Monday, December 24, 2012

Winter light

It's Christmas Eve.  For those of us who tend towards skepticism about things like God coming down to earth and being born of a virgin, or far worse, Santa delivering toys to all the corners of the earth on one night, Christmas can easily become a season of genuine psychological pain—too much commercialism, too much fattening food, or too much time spent with people with whom you share little except maybe a last name.  The Christmases of my childhood were so traumatic that it took a couple of decades before I could begin to relax.

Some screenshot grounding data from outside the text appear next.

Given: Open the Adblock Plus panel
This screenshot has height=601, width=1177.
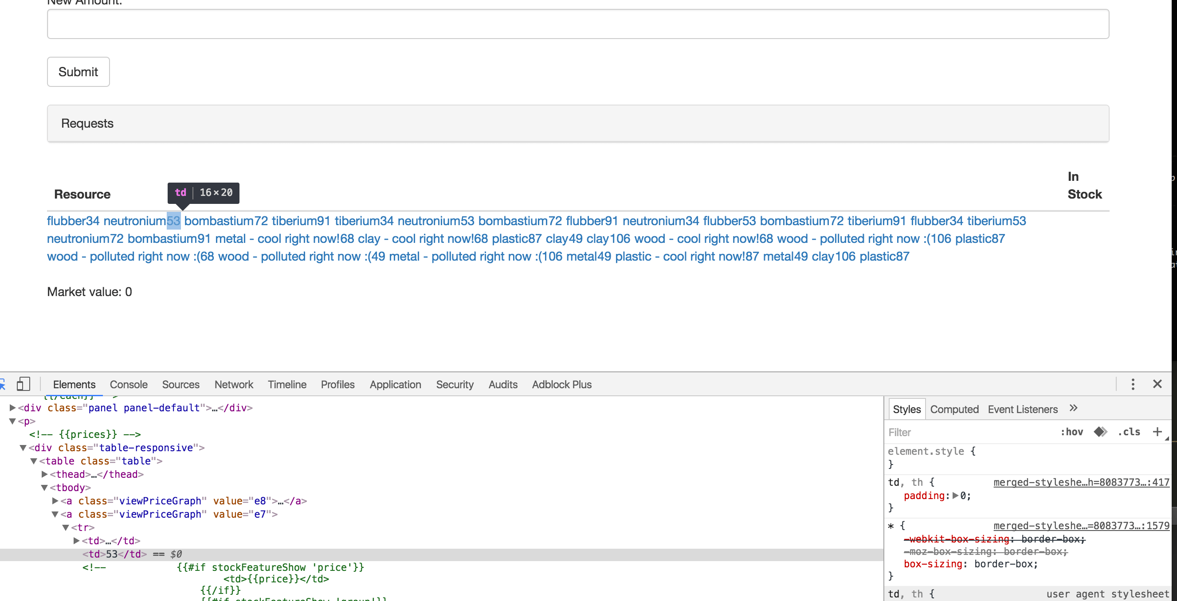Looking at the screenshot, I should pos(562,384).
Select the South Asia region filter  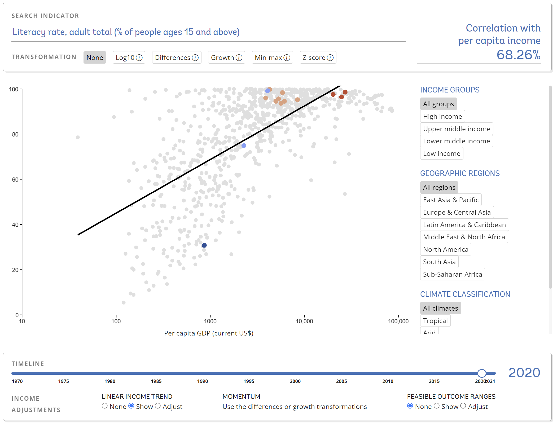click(x=439, y=262)
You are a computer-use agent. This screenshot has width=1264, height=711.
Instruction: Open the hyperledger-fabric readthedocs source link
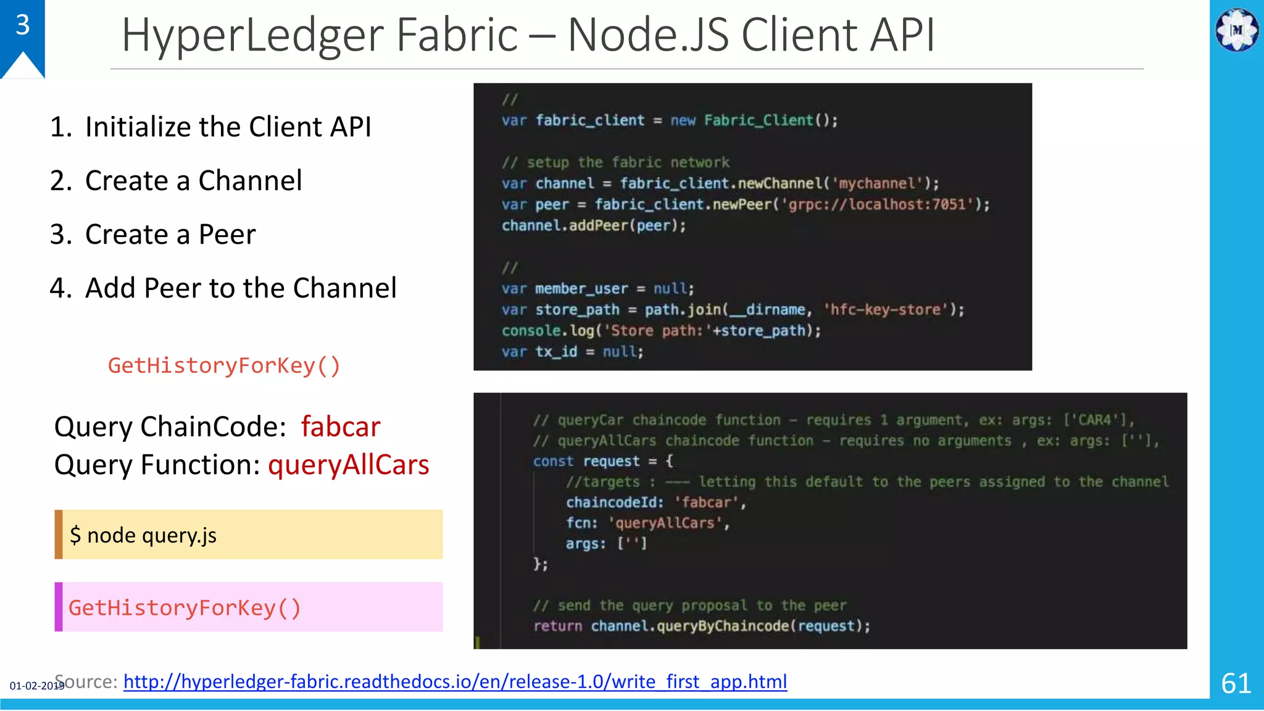click(455, 681)
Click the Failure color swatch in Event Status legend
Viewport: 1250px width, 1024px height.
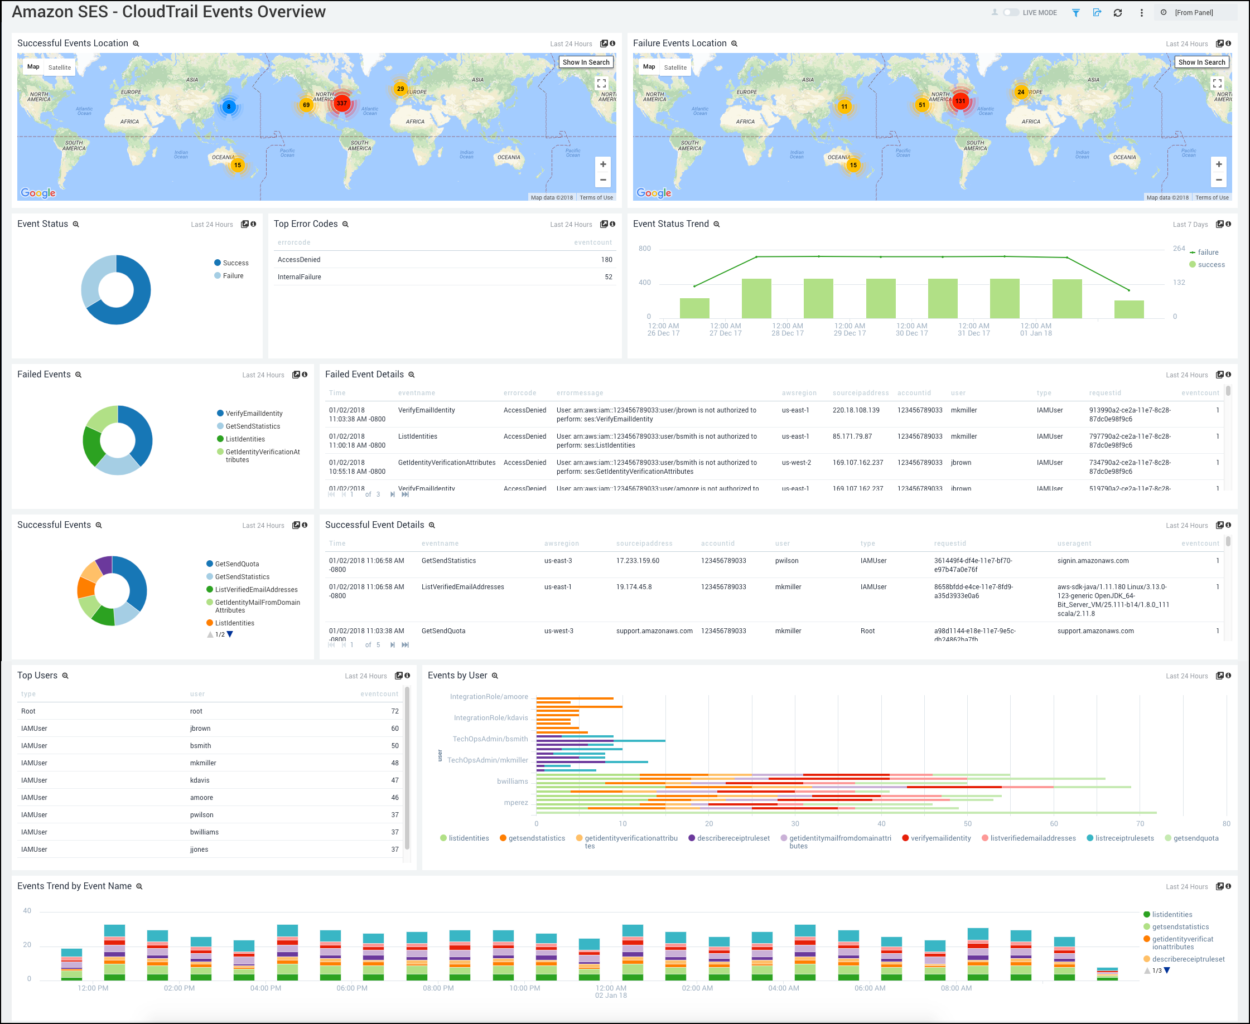[x=217, y=275]
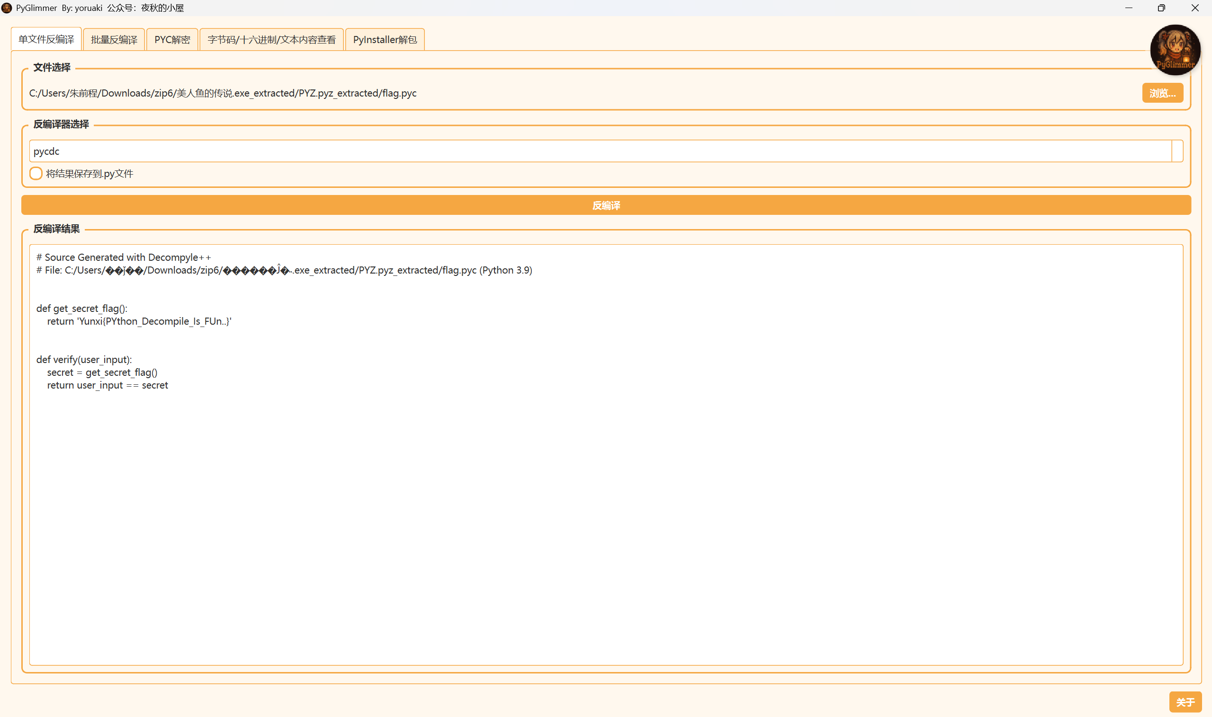Click the Yunxi flag return line in results

pyautogui.click(x=139, y=321)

And yet in my later years, I have discovered there is much about Christmas to celebrate.  There is the music—no other religious holiday has 1/10th the music. Much is transcendentally beautiful.  But lately, I have come to more fully appreciate the cultural gifts of those who have celebrated Christmas over the years.  Much is actually related to the topics I cover on this blog.  Whether it is honesty in public affairs, building sustainable societies, inventing ways that make the whole community more prosperous, or coming up with ways of keeping crooks from destroying the community, the folks who seem to do it best come from places where winters and darkness are major issues.  Christmas is one of the ways to cope.  And while it has plenty of problems, it's probably not worse than ice fishing as a diversion from the cold.

Besides, Christmas has some real advantages;
  • It's an excuse to feast.  It going to be awhile before you eat produce from the garden.  Eat drink and be merry for tomorrow we eat oatmeal again.
  • It's an excuse to light candles.  Before electric light, anything that pushed back the darkness was an expensive luxury.  Candles were often kept in locked trunks.
  • It's an excuse to make music with your neighbors.  Some people are very talented so Christmas music ranges from children's carols to Bach's Christmas Oratorio or Handel's Messiah.
I happen to have a favorite Christmas composition from Bach's Oratorio BWV 248.  It is the Pastorale and when I was growing up, the people I knew called it the shepherd's song.  The reason the shepherd story is important to the Christianity of the North is that it teaches that the birth of a Messiah was first announced to folks working outdoors.  Now, it does not matter that this story is very probably not true, the lesson is still important—that people who do the important work of the community should be respected.  After all, look what your God thinks of them!  Here Bach wrote a purely musical tribute to the story of the shepherds—to the virtue of humility.  It is utterly beautiful.




And then there is winter light—the great aesthetic reward of winter.  The movie guys love to shoot during golden hour—the hour or so after sunrise and before sunset.  But because the sun is so low at the solstice, winter has extended golden hours.  I was out to Valley Grove on Saturday in time for the sunset.

The stone church straight ahead is where Thorstein Veblen was confirmed.  Any culture that can produce a religious building so unadorned, can also produce a social observer who condemns conspicuous waste.



The Veblen tombstone.  TBV was cremated and his ashes scattered but this plot holds the remains of his parents, uncle and two brothers.



And the sunset behind me.



Merry Christmas everyone.  Do some singing if you can.

1 comment:

  1. I happen to have a favorite Christmas composition from Bach's Oratorio BWV 248. It is the Pastorale and when I was growing up, the people I knew called it the shepherd's song. The reason the shepherd story is important to the Christianity of the North is that it teaches that the birth of a Messiah was first announced to folks working outdoors.